At the outbreak of World War II, Dowling had enlisted in the U.S. Marine Corps reserves. When called up to active duty, he was a Second Lieutenant, assigned to photo intelligence, ultimately playing a role in the successful Allied invasion of Okinawa. Dowling's observation skills allowed him to spot camouflaged enemy artillery positions, leading to strategic landings. During this time, his interest in herpetology continued to blossom. He was ordered to collect and study venomous snakes for the Navy and Marines who were encountering these animals in the Pacific theater. Eventually, Dowling was among the principal authors of Poisonous Snakes of the World, a widely distributed resource on snake identification.

== Career ==
After returning from military service, Dowling pursued advanced studies in zoology at the University of Alabama, then completed his doctorate at the University of Michigan, focusing on the taxonomy of the Elaphe genus of snakes. His academic career began with positions at Haverford College and the University of Arkansas, where he established Arkansas's first vertebrate natural history course. When he took a bold stand against segregation policies, his contract was not renewed.

In 1959, Dowling was appointed Reptile Curator at the New York Zoological Park, now known as the Bronx Zoo, where he set new standards in reptile research and care. In 1962, Dowling was also serving on the faculty at Arizona State University, a position he would hold for the next ten years.

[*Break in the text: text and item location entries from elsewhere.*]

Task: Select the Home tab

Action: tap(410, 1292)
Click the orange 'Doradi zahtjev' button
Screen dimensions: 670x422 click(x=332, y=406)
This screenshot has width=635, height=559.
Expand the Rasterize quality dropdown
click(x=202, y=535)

Upon his arrival at the American Museum of Natural History, Dowling launched a project to index herpetological publications. In 1972, Dowling also began teaching at New York University. Dowling's work attracted funding from the National Science Foundation (NSF), which recognized the potential of his research and his work in herpetology. Initially, grants supported his HISS project. HISS was a journal (published 1968–1974) focused on organizing herpetological data into a user-friendly format, allowing scientists to quickly find relevant research and references. This work was done on the eve of the data revolution brought about by computers, and this digest of data was essential for researchers. Under Dowling's guidance, HISS was not simply about collecting data; it was about envisioning the needs of modern researchers, and made AMNH a global hub for herpetology.

In 1975, when Dowling joined the faculty of NYU, he employed his own philosophy in teaching herpetology. Each spring, he led students on immersive field trips along the East Coast, allowing them to observe and study species they could not see in New York. His field trips became a fixture of his herpetology education, and his group of students—endearingly known as "Dowling's Angels"—included future leaders in biology.

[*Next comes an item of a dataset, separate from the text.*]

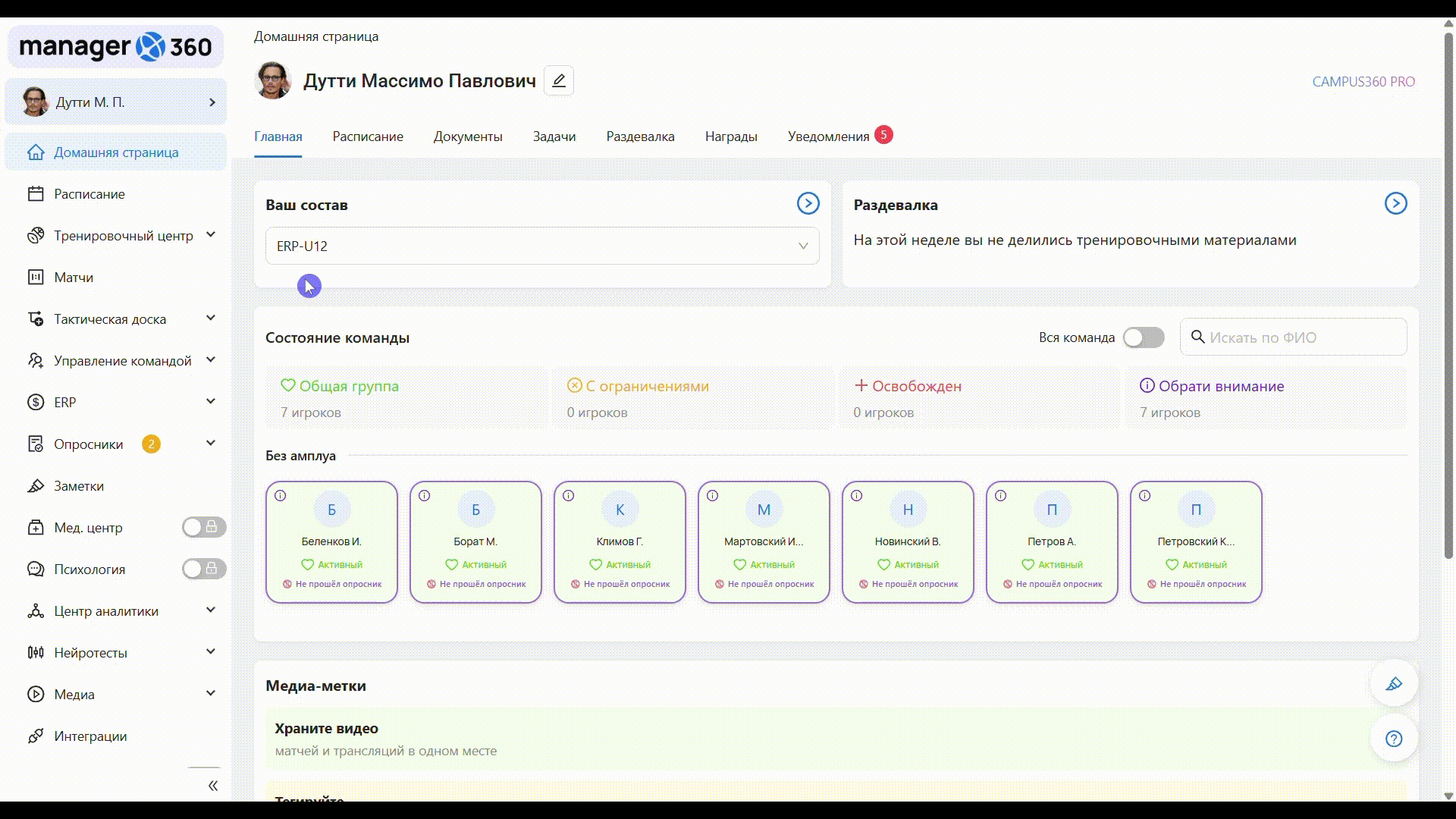Viewport: 1456px width, 819px height.
Task: Toggle the Психология switch
Action: tap(203, 569)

In collaboration with herpetologist Bill Duellman, Dowling developed Systematic Herpetology, a reference still used in the field. In addition to the Systematic Herpetology project, he worked on herpetological publications with grants from NSF.

== Retirement and legacy ==
Dowling retired in 1991 and became a professor emeritus at NYU.
While retired, Dowling moved back to his home state of Alabama where he continued to teach, research and publish. He maintained Dowling House, in Port Maria, Jamaica, where research scientists were frequent guests.

In 2015, his papers were donated to the Western Connecticut State University Archives where they are curated by Dowling's former student and colleague, Dr. Theodora Pinou.